Den maßgeblichen Anstoß für das Aufblühen jüdischer Kultur lieferte 1871 die staatsbürgerliche Gleichstellung, im Zuge derer sich die Münchner Gemeinde rasant entwickelte und wie in anderen Großstädten eine Kerngruppe des deutschen Bürgertums formte. Mit einer Melange aus Unternehmergeist, Bildung und Sachkenntnis begründeten zahlreiche jüdische Entrepreneure, darunter Bernheimer, Thannhauser, Rosenthal, Helbing und Hirsch, Münchens Ruf als Dorado des Kunsthandels. Museen von Weltrang, Kunstverein und Glaspalast sowie eine florierende Galerienszene ließen die Stadt in der Prinzregentenzeit zur liberalen Kunststadt von europäischem Format reifen.

 

Eine so vielfältige Szene im Spannungsfeld von religiöser Identität und Moderne wie Paris entwickelte sich zwar nie, doch auch München rühmte sich eines Montparnasse: Schwabing um 1900 war ein Auffangbecken für Freigeister, die hier die Fesseln der Bürgerlichkeit sprengten.
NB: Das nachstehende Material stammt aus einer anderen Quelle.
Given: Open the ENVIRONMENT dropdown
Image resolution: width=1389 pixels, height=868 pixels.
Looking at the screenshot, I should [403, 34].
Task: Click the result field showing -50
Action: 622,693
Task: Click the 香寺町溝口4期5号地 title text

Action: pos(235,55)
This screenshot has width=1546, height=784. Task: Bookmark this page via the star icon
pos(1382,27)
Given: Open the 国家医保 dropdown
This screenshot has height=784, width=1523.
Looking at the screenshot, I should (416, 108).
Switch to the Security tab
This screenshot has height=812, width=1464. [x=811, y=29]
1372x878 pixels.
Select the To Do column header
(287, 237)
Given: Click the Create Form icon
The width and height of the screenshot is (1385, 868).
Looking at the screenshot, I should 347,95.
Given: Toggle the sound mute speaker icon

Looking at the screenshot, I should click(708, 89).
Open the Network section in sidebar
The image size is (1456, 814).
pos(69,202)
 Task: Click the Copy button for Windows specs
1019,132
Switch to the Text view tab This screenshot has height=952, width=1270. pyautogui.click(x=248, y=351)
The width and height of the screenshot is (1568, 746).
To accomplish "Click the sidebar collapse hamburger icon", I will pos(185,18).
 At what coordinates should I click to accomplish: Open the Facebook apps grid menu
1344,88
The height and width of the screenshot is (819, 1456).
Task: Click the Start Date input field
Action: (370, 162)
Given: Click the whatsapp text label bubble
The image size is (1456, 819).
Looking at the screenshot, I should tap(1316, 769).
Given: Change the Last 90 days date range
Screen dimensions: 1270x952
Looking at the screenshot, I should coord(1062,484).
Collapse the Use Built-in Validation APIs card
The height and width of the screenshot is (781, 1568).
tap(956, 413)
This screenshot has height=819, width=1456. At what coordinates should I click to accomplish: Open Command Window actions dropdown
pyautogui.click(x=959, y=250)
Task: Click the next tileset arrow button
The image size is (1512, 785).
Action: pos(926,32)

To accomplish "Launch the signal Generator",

In der Kaulbachstraße lebte Franziska zu Reventlow mit dem jüdischen Bankierssohn Franz Hessel und dem Maler Bohdan von Suchocki eine Ménage-à-trois aus. Die Boheme traf sich im Salon von Max und Elsa Bernstein oder bei Carry Brachvogel. Konfessionen spielten keine Rolle. Der Soziologe Werner Cahnman, der die Geschichte von Münchens jüdischer Gemeinde erforschte, resümiert: »Es gab Künstler, die sich in der toleranten Atmosphäre von München weder der einen noch der anderen Religionsgemeinschaft, sondern lediglich der Künstlerkolonie zugehörig fühlten«.

Sieben Dekaden nach dem Vernichtungswahn der Nazis gibt es immer noch keine Anzeichen für das Erwachen einer neuen, konsistenten jüdischen Künstlerszene. München ist längst nicht so attraktiv wie das kosmopolitische Berlin, wo das Klima zwischen Rauheit, Nostalgie und Weltoffenheit eine regelrechte Einwanderungswelle auch junger israelischer Künstler ausgelöst hat. Einer Gruppe jüdischer Künstler aus dem deutschsprachigen Raum waren Fragen nach Patchwork-Identitäten und eigenen Ambivalenzen gegenüber dem Jüdischsein durchaus eine ganze Ausstellung wert. »Warum? Warum nicht!« heißt die Schau, die nach Stationen in Rendsburg und Halberstadt 2017 voraussichtlich in der Leipziger Spinnerei zu sehen sein wird. Eine der Beteiligten ist die Münchnerin Ilana Lewitan.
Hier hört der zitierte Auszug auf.